Currencies fluctuate
for all sort of reasons, of course. But this one has nothing to do with
correcting a previous ‘over-valuation’ (in any case, the idea of currencies
having some kind of ‘correct’ valuation is nonsense). It is straightforwardly a
response to Brexit. The pound fell very sharply after the vote, somewhat
recovered as traders assumed that there would be a soft Brexit, and then
started to fall sharply again when Theresa May indicated that a hard Brexit was
in prospect. With each statement coming from the government over recent days
that seems to re-confirm that, the pound has fallen. If the government were to
announce a soft Brexit policy the pound would rise.
The falling
pound is therefore understandable both economically and politically.
Economically, it is a forward estimate of the damage that will be done to the
UK economy by exiting the single market, not just in terms of the effect on
British businesses but, relatedly, in terms of the flow of investment capital
which funds the UK’s current account deficit which was by international
standards already huge (3.7% of GDP in January) before Brexit and is now
soaring (currently 6% of GDP). That’s not the fiscal deficit (the gap between
government income and expenditure) that has dominated political discussion in
recent years, but the
much less discussed, and arguably much more important, gap between national
inflows and outflows of money through trade, money transfers and investments.

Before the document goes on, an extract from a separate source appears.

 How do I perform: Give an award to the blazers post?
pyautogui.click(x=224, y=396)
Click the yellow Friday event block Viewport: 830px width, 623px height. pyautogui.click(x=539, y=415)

This
makes the UK economy unusually dependent upon what BoE
Governor Mark Carney called “the kindness of strangers”. But of course
there is no kindness in international finance, just the remorseless logic of
the bottom line.
Politically,
as HSBC’s chief foreign exchange strategist David
Bloom said this week, this means that “the currency is now the de facto official opposition to the
government’s policies”. This comment reflects not just the fact that the pound’s
value is tracking Brexit policy hints and announcements, but also that the de jure official opposition – the Labour
Party – is not acting effectively, to say the least.
Labour has
no clear Brexit position, did not even discuss it at their part conference, and
seems split at least three ways between those who want a soft Brexit (single
market including free movement), a softish Brexit (single market with some
unspecified restriction on free movement), and its leader Jeremy Corbyn’s
position which seems to be (though he has never articulated it with any
clarity) in favour of free movement but not the single market – a position
which does not really have a name on the soft-hard Brexit spectrum. There is
some emerging sign of a cross-party
parliamentary opposition to hard Brexit but at present it is indeed fair to
say that the government’s main opposition lies in the FX markets and amongst
business associations like the
CBI – certainly not with Labour which is an unprecedented abdication of
political responsibility and competence.
Although the
idea of the value of the pound being some kind of index of national political
virility is absurd, it is in the present context a kind of proxy measure for
the way that the UK is currently seen around the world as having taken leave of
its senses: proposing to cut itself out of the world trade system and to
re-attach itself on terms which cannot be anything but worse, and this on an
unknown timescale; and having done so against the advice of all its major
allies, including its key foreign policy partner for 70 years the US; and in
the process slackening the NATO-US-EU axis which lies at the core of the global
order, imperfect as that may be, at a time when it faces grave threats from a
resurgent Russian nationalism. And all of this because about 3% of the UK
population comes from the EU under free movement of people who will in future
come instead under the aegis of some kind of work permit scheme.
Anyone who
participates in discussions about Brexit, especially online, will be familiar with
the recurrent accusation that remainers (aka ‘remoaners’ or ‘remainiacs’ or,
more crudely, ‘butthurt losers’) should ‘just move on’ and accept that they
have lost.
There are
several obvious reasons why that should not and will not happen. The first and
perhaps least important is that it is a hypocritical argument. Eurosceptics
never accepted the 1975 Referendum result – even though it was much more
decisive than the 2016 vote – and agitated successfully to overturn it. As
regards the 2016 referendum, Nigel
Farage, no less, said before the result that if it were 52-48 to remain “this
would be unfinished business by a long way”. Well the result was 52-48, but to
leave. So by the same token it is ‘unfinished business’ for remain. And then
there was that petition to the government to hold another Referendum if the
vote on either side were less than 60% on a 75% turnout. After the referendum
it was signed by millions of remainers – but it had been started
by a leaver in anticipation that leave would lose.
The second
issue is that the Referendum result was not a moment or event from which anyone
can ‘move on’. It was the beginning of a process which will last for decades,
and which will shape UK politics and economics for decades. Not least because
the Leave campaign failed – in fact, refused – to specify what voting leave
meant there can be no acceptance of the result because the meaning of the
result is disputable. Hence the current debate about soft versus hard Brexit.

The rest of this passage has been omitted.